Seven Stars was home to a stunning, diverse ecosystem that sustained a vast array of organisms. It was only able to do so because of a complex chain of geological events that set up the area for the life documented here. The Seven Stars ecosystem was heavily influenced by the step-by-step formation of the modern Appalachian Mountains that still dominate the Eastern portions of North America.
Mountain building and Tectonic Plate Theory
Much of the geological history of Seven Stars can best be explained by Tectonic Plate Theory, which describes the motions of the tectonic plates that float on top of the Earth’s mantle. These together constitute the Earth’s crust and are part of the Lithosphere, a hard layer of the Earth which slides on top of the more viscous Asthenosphere beneath it. This layer is the uppermost portion of the Mantle, which is stirred up when hotter molten magma that was heated closer to the Earth’s core rises in what are called mantle plumes. As these plumes rise, they cool and produce mushroom-shaped structures spreading outward. As the magma cools in this way, it can push tectonic plates around on the surface, contributing to active changing environments as oceans and continents move across Earth’s surface (2).

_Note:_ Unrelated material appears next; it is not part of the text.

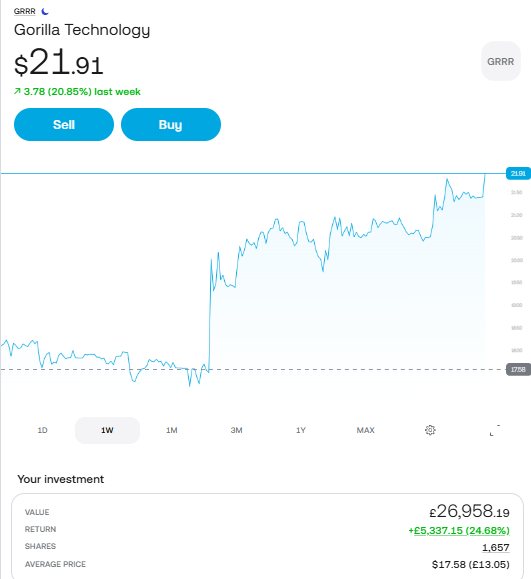The image size is (531, 579).
Task: Click the investment value £26,958.19
Action: [x=469, y=511]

As plates move, they can slide past each other (transform boundary, often causing earthquakes as the plates grind past each other), be pulled apart (divergent boundary, where magma cools to form oceanic crust, often pushing continents into new positions), or be pushed together (convergent boundaries, where the heavier plate is pushed down – subduction – into the Earth and the lighter pushed up) (2). These differing plate boundaries affect what kinds of environments will be formed, determining where deep oceans, shallow seas, mountains, plains, and deserts will be.
Grenville Orogeny – 1.1 Bya
During the Grenville Orogeny, many different continents were pushed together to form the supercontinent Rodinia (1,2). As Rodinia formed, the edges of plates were pushed up to form mountain ranges, but these eroded in the millions of years to come (1,2). When Rodinia broke apart due to rifting (the process in which new oceanic crust is formed at divergent plate boundaries), roughly 760-700 Ma (2,3) massive volcanism occurred, resulting in the Catoctin lava flows right before the Cambrian Period began (2). Laurentia, a continent which encompassed most of modern North America, broke away from the larger Gondwana (2), which was composed of modern South America, Africa, India, and other smaller plates. The new Iapetus Ocean grew between them as oceanic crust built up and pushed the continents apart (3).
Taconic Orogeny – 460 Ma (Ordovician Period)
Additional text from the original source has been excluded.